INFLATION, RECESSION, AND POLITICAL UNREST
TIM HAZLEDINE is Emeritus Professor of Economics at the University of Auckland. He has written an angry column this week that attacks the Reserve Bank's efforts to suppress inflation. He suggests that 'Anyone who recommends unemployment as the solution to our problems should themselves be the first to be made unemployed."
Hazledine, of course, is making the point that attempting to defeat inflation by plunging the country into recession will impact most on those least able to take such a severe economic hit. Neither the Reserve Bank Governor nor the finance minister will be joining working class New Zealanders down at the food banks anytime soon.

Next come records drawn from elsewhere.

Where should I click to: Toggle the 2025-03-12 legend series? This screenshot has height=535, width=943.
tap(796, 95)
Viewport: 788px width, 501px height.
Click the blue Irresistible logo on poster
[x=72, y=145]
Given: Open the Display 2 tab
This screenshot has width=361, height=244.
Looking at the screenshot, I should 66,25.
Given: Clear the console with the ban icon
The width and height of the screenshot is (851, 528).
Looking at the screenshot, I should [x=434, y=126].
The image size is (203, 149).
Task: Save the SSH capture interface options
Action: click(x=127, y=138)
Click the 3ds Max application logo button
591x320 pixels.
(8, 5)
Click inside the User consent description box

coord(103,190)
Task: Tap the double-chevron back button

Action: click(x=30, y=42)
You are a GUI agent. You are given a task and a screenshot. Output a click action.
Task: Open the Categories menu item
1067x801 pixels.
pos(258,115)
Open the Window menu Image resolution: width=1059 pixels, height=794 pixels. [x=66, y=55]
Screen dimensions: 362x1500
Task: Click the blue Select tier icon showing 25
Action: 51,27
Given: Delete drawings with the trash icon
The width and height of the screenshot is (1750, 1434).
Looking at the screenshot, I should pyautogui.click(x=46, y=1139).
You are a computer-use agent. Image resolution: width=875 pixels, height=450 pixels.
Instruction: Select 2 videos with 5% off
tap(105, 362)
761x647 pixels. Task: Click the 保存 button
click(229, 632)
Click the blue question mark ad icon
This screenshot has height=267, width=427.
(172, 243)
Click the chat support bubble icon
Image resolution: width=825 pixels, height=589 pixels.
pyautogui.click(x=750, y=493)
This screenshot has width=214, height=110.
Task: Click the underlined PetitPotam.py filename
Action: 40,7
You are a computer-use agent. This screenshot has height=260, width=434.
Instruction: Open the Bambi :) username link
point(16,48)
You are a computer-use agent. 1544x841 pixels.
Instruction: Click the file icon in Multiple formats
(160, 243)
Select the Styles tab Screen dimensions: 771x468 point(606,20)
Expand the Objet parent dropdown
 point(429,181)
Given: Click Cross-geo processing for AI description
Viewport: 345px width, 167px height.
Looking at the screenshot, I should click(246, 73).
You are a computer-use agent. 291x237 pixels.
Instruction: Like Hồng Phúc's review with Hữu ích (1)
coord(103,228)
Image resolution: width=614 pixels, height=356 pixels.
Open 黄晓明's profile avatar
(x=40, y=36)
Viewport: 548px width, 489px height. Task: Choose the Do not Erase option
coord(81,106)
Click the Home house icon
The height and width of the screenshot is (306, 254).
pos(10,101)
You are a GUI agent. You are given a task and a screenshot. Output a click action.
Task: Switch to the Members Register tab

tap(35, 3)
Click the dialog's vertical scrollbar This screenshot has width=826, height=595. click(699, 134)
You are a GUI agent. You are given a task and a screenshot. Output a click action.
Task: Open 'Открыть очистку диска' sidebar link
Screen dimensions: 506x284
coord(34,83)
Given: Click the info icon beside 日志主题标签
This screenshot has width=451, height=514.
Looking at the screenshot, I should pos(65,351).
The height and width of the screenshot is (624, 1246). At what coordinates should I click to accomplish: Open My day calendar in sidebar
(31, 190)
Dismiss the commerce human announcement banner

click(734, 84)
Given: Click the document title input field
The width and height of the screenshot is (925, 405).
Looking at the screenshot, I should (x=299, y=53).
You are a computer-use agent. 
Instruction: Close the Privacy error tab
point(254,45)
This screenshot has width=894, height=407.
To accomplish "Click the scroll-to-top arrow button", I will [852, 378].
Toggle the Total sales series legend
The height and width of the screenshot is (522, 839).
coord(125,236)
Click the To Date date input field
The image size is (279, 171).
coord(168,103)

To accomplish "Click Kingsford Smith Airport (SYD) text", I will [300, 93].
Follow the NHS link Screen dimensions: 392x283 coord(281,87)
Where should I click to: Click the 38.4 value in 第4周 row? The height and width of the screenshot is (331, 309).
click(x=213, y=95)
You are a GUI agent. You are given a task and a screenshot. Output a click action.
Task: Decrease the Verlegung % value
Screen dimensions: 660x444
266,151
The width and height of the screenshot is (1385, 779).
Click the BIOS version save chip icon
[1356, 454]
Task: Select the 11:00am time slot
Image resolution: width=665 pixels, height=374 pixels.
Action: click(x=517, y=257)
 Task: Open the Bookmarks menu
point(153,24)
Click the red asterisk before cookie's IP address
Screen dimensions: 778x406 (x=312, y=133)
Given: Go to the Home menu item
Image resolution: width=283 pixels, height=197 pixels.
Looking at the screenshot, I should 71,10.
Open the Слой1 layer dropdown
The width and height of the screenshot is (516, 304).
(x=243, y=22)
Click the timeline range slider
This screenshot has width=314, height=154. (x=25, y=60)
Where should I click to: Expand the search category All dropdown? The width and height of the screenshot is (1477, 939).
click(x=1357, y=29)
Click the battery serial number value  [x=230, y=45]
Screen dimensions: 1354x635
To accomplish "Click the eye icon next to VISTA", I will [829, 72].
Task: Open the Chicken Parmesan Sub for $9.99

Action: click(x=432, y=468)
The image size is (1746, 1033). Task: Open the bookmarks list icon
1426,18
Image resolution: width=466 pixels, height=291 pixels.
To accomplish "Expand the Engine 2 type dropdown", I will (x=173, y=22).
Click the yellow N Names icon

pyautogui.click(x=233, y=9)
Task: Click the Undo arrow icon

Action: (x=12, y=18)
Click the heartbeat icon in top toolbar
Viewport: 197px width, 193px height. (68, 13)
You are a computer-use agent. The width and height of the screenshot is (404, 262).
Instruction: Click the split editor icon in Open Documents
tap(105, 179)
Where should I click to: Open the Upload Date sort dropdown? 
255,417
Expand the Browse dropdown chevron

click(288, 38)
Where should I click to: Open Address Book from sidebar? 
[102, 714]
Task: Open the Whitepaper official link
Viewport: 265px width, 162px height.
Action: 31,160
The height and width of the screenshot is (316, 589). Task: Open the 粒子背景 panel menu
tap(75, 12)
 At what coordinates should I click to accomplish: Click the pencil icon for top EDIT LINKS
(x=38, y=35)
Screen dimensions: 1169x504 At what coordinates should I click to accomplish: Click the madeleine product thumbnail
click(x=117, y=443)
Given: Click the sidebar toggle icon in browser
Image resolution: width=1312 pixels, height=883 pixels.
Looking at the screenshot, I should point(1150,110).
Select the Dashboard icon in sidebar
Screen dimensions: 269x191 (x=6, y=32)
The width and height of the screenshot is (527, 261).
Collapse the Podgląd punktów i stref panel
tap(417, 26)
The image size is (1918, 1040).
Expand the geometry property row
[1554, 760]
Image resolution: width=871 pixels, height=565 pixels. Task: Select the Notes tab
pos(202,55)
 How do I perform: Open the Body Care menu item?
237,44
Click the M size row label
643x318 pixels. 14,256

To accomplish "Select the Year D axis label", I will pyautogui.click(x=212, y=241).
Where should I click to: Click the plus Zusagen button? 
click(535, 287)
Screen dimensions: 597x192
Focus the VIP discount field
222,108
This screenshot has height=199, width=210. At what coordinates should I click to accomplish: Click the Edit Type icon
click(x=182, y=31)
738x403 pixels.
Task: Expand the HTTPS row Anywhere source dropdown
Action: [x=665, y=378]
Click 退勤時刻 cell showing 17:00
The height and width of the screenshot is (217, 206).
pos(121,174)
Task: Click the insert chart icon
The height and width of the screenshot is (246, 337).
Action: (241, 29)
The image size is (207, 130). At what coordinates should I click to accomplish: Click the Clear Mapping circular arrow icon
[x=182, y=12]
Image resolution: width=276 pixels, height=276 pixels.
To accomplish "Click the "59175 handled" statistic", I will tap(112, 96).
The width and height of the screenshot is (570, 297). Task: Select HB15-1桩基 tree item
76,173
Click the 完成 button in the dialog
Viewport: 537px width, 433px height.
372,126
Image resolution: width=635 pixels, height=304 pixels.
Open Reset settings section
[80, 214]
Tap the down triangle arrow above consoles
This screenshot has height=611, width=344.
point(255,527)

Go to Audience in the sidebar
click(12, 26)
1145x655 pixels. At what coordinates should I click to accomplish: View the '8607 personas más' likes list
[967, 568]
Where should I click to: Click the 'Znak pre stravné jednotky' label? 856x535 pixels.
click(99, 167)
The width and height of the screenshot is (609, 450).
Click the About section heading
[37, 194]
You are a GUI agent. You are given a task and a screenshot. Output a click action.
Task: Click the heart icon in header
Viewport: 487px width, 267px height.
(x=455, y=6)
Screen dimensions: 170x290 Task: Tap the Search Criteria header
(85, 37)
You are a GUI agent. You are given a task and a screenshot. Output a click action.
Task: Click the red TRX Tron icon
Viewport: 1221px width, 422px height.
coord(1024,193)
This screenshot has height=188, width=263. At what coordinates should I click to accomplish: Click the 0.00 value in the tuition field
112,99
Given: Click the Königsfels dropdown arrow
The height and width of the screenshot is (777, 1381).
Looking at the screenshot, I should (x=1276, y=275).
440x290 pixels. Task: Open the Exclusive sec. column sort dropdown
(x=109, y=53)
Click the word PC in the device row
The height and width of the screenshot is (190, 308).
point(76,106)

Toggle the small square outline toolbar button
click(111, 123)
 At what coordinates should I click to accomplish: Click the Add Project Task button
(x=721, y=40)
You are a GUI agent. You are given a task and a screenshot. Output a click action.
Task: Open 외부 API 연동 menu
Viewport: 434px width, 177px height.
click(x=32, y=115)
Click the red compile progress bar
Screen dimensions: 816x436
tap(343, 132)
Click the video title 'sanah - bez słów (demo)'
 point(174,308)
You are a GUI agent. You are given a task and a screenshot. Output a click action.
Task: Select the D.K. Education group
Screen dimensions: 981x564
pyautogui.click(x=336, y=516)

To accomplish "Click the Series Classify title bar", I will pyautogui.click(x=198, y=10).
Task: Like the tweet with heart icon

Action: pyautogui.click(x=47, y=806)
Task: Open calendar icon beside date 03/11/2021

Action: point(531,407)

Last year the NZ Herald reported that inflation was helping the corporate sector to post huge profits. In July the Treasury noted that company profits were already up a massive 39 percent. This year it has been reported that New Zealand's banks made a record $7.18 billion in 2022 - a net profit after tax that was a billion dollars higher than the year before. It has been these eye-watering figures that have led to calls for the introduction of a windfall tax and which the Labour Government has rejected.
But if the corporate sector is currently setting record profits, does it have to raise prices? The fact that it does so reveals that inflation is a question of class politics - which class gains at whose expense - rather than just a question of technical monetary policy.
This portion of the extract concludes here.